→ **What is expected**
Within the data below, how many lines contain "computer"? Reply with the number only.

START Entries shown

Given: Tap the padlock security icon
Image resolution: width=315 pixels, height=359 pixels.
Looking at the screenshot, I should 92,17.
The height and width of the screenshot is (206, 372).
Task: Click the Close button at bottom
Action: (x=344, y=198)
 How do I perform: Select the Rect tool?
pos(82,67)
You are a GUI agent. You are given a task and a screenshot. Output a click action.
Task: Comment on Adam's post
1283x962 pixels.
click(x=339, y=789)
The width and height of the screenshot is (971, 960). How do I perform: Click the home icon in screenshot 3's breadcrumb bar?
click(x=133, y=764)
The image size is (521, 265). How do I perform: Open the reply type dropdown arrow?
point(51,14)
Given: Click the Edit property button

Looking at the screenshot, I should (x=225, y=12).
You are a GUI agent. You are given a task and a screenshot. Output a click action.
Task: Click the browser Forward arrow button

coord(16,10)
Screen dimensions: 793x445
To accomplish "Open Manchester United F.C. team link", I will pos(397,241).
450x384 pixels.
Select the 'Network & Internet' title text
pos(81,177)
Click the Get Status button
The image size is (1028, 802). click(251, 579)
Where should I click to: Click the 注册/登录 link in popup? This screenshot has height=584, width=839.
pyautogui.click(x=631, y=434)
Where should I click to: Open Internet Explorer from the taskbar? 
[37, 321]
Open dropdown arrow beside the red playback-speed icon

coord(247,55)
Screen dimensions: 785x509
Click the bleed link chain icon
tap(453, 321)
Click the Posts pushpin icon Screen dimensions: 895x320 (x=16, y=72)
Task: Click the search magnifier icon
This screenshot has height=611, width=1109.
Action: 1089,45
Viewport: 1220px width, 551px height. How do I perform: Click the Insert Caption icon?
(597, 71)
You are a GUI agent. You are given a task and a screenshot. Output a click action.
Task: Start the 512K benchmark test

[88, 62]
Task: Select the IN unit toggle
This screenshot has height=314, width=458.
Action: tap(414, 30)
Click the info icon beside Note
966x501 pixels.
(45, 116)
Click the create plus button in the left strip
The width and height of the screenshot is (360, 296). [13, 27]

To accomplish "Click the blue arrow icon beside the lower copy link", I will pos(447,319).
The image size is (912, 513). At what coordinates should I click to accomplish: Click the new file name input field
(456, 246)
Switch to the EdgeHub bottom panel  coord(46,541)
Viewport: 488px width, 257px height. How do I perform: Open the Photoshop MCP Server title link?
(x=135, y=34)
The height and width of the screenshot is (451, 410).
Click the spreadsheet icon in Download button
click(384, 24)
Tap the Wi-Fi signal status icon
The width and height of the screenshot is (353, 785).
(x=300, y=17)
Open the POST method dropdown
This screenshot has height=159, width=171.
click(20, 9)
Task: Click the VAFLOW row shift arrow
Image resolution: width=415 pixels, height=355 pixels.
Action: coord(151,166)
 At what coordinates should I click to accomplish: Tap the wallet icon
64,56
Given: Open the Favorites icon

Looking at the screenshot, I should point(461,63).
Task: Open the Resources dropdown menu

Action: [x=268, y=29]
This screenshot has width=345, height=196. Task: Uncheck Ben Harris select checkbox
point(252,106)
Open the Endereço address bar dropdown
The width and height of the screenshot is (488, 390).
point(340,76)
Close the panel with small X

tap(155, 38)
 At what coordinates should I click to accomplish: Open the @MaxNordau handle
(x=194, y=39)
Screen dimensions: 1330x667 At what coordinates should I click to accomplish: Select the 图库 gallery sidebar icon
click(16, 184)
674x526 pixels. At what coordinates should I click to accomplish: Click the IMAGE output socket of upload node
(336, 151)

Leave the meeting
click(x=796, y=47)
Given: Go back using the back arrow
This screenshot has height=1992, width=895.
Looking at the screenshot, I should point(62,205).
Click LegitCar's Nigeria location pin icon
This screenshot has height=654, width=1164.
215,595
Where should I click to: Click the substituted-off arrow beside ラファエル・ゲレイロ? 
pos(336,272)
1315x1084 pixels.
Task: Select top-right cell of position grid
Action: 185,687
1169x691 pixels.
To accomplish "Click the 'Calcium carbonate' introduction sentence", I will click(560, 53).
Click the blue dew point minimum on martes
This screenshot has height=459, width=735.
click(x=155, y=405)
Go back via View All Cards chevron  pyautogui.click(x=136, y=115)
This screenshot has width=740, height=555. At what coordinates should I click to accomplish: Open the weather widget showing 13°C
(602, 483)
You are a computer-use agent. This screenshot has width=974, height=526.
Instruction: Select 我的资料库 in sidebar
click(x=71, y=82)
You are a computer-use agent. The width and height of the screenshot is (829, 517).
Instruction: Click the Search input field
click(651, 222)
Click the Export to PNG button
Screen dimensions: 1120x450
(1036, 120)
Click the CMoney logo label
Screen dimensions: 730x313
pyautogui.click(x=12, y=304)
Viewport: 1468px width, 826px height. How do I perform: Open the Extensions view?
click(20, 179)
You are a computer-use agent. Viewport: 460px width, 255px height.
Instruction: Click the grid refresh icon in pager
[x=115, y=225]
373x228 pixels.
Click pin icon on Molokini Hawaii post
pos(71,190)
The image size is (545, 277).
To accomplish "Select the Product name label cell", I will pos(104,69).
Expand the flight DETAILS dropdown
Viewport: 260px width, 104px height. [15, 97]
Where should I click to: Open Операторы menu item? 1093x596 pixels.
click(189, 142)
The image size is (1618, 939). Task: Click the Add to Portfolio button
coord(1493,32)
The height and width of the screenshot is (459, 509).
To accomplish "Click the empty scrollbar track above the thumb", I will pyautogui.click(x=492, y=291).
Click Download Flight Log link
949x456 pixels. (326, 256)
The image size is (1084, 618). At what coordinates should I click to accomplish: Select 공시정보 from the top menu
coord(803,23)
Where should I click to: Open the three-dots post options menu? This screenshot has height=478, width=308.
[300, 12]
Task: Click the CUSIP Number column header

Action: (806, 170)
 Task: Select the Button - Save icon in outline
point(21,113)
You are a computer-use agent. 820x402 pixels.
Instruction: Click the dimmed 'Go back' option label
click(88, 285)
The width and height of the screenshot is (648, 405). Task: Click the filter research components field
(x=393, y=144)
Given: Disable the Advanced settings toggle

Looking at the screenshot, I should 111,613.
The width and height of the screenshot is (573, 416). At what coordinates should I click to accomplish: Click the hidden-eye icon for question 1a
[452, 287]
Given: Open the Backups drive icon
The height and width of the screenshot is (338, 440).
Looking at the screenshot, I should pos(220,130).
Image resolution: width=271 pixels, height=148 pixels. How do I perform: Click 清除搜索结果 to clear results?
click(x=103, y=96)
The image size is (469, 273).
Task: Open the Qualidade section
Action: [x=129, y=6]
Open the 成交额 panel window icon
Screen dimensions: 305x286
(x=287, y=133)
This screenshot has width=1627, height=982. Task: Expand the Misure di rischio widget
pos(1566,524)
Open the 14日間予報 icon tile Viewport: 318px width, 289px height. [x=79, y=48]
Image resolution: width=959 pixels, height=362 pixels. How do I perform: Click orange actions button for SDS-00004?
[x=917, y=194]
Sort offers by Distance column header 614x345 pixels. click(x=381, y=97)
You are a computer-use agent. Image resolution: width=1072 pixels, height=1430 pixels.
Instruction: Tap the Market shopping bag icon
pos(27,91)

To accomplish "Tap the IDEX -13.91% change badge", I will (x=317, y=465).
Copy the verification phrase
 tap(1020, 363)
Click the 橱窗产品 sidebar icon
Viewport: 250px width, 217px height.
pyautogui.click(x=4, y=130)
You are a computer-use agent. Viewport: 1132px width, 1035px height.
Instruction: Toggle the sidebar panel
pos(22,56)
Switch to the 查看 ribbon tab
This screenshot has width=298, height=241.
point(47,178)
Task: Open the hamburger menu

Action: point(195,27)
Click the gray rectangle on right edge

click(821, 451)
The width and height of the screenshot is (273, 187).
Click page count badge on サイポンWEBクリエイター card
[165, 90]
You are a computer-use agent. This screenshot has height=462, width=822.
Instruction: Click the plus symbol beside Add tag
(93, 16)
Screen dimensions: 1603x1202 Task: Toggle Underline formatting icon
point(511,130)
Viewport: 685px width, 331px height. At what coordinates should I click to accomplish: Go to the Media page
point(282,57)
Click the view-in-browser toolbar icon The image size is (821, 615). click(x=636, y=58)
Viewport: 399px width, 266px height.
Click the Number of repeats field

END Entries shown

→ **Solution to the problem**
7